▶ [Raw data]
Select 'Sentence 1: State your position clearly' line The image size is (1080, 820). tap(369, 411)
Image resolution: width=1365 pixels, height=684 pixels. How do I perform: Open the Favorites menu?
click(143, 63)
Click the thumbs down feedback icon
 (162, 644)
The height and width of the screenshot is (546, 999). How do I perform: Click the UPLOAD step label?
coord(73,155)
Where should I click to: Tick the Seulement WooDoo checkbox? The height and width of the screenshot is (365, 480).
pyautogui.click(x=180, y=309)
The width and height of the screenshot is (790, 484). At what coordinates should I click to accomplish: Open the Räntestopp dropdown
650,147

---

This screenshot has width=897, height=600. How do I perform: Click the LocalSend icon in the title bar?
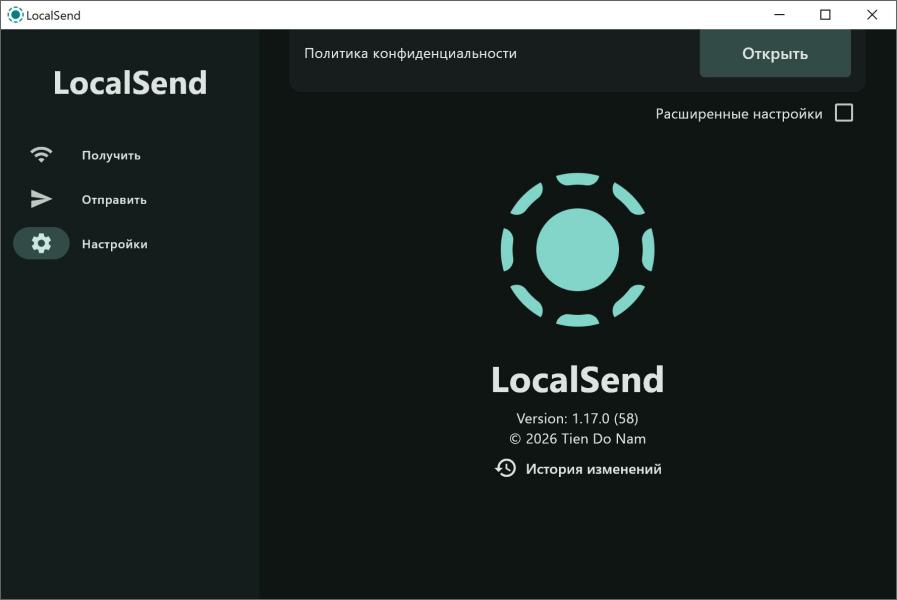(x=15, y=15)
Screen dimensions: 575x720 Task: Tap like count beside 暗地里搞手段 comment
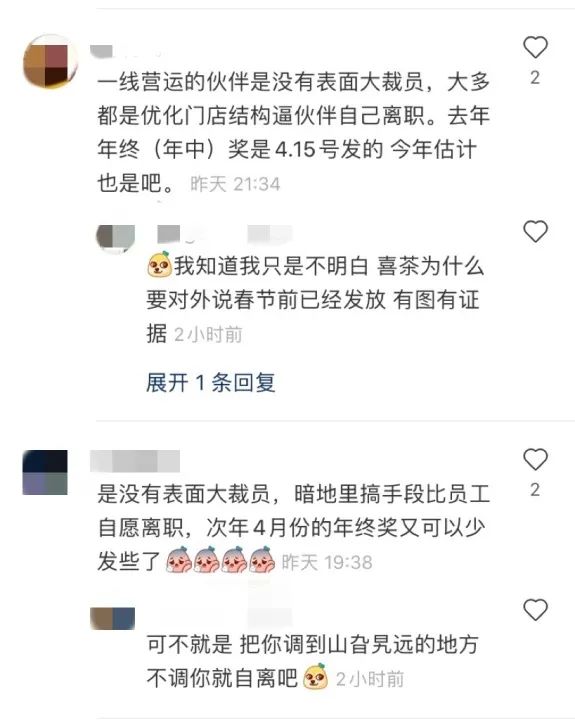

▶ [Directions for this task] All that should appear in the answer is the lines above from the line with "This screenshot has" through the line with "Screen dimensions: 575x720", retyped exactly, pictures left out.

▶ [Result for this task]
This screenshot has width=897, height=600. How do I perform: Click the LocalSend icon in the title bar?
(x=15, y=15)
Screen dimensions: 575x720 Task: Tap like count beside 暗地里搞手段 comment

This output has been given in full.